# [Records supplied]
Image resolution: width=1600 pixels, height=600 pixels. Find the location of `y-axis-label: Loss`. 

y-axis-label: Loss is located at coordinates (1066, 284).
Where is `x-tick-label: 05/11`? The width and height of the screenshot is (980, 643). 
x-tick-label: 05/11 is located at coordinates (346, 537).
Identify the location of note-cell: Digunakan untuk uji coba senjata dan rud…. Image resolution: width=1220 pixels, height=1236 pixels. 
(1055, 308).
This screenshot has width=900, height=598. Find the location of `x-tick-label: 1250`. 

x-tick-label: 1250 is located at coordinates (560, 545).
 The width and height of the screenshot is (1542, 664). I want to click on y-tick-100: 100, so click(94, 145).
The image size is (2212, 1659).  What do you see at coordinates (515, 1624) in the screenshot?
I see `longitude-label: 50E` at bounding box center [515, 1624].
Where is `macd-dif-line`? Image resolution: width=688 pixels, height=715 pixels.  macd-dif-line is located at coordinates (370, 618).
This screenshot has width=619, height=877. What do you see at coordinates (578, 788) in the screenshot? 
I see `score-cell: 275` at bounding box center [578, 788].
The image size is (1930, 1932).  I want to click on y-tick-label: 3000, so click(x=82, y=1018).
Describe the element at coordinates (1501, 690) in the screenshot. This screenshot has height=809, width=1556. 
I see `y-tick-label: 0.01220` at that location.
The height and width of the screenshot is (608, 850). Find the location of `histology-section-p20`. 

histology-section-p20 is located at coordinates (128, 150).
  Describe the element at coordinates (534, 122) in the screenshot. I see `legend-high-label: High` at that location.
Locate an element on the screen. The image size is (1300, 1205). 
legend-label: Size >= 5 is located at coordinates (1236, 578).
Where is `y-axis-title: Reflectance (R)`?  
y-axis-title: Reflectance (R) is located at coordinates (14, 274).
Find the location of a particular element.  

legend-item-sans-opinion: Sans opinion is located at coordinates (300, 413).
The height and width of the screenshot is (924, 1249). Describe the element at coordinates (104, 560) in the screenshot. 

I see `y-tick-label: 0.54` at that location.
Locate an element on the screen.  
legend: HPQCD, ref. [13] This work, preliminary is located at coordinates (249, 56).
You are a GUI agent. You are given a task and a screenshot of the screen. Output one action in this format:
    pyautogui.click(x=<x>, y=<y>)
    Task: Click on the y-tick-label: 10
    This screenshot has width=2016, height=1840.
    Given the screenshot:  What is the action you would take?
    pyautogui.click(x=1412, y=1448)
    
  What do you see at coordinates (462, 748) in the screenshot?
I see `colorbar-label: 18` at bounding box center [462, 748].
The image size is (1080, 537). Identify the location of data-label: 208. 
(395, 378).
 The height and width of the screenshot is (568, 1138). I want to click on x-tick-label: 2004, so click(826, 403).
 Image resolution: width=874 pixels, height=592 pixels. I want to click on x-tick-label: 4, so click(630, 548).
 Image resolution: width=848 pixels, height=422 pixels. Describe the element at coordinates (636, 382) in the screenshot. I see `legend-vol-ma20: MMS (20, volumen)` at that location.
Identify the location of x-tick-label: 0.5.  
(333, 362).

# [Assignment]
Copy all of the records above word for word.

# [Finished exercise]
Image resolution: width=1600 pixels, height=600 pixels. Find the location of `y-axis-label: Loss`. 

y-axis-label: Loss is located at coordinates (1066, 284).
Where is `x-tick-label: 05/11`? The width and height of the screenshot is (980, 643). 
x-tick-label: 05/11 is located at coordinates (346, 537).
Identify the location of note-cell: Digunakan untuk uji coba senjata dan rud…. Image resolution: width=1220 pixels, height=1236 pixels. 
(1055, 308).
This screenshot has width=900, height=598. Find the location of `x-tick-label: 1250`. 

x-tick-label: 1250 is located at coordinates (560, 545).
 The width and height of the screenshot is (1542, 664). I want to click on y-tick-100: 100, so click(94, 145).
The image size is (2212, 1659).  What do you see at coordinates (515, 1624) in the screenshot?
I see `longitude-label: 50E` at bounding box center [515, 1624].
Where is `macd-dif-line`? Image resolution: width=688 pixels, height=715 pixels.  macd-dif-line is located at coordinates (370, 618).
This screenshot has width=619, height=877. What do you see at coordinates (578, 788) in the screenshot? 
I see `score-cell: 275` at bounding box center [578, 788].
The image size is (1930, 1932).  I want to click on y-tick-label: 3000, so click(x=82, y=1018).
Describe the element at coordinates (1501, 690) in the screenshot. This screenshot has height=809, width=1556. 
I see `y-tick-label: 0.01220` at that location.
The height and width of the screenshot is (608, 850). Find the location of `histology-section-p20`. 

histology-section-p20 is located at coordinates (128, 150).
  Describe the element at coordinates (534, 122) in the screenshot. I see `legend-high-label: High` at that location.
Locate an element on the screen. The image size is (1300, 1205). 
legend-label: Size >= 5 is located at coordinates (1236, 578).
Where is `y-axis-title: Reflectance (R)`?  
y-axis-title: Reflectance (R) is located at coordinates (14, 274).
Find the location of a particular element.  

legend-item-sans-opinion: Sans opinion is located at coordinates (300, 413).
The height and width of the screenshot is (924, 1249). Describe the element at coordinates (104, 560) in the screenshot. 

I see `y-tick-label: 0.54` at that location.
Locate an element on the screen.  
legend: HPQCD, ref. [13] This work, preliminary is located at coordinates (249, 56).
You are a GUI agent. You are given a task and a screenshot of the screen. Output one action in this format:
    pyautogui.click(x=<x>, y=<y>)
    Task: Click on the y-tick-label: 10
    This screenshot has width=2016, height=1840.
    Given the screenshot:  What is the action you would take?
    pyautogui.click(x=1412, y=1448)
    
  What do you see at coordinates (462, 748) in the screenshot?
I see `colorbar-label: 18` at bounding box center [462, 748].
The image size is (1080, 537). Identify the location of data-label: 208. 
(395, 378).
 The height and width of the screenshot is (568, 1138). I want to click on x-tick-label: 2004, so click(826, 403).
 Image resolution: width=874 pixels, height=592 pixels. I want to click on x-tick-label: 4, so click(630, 548).
 Image resolution: width=848 pixels, height=422 pixels. Describe the element at coordinates (636, 382) in the screenshot. I see `legend-vol-ma20: MMS (20, volumen)` at that location.
Identify the location of x-tick-label: 0.5.  
(333, 362).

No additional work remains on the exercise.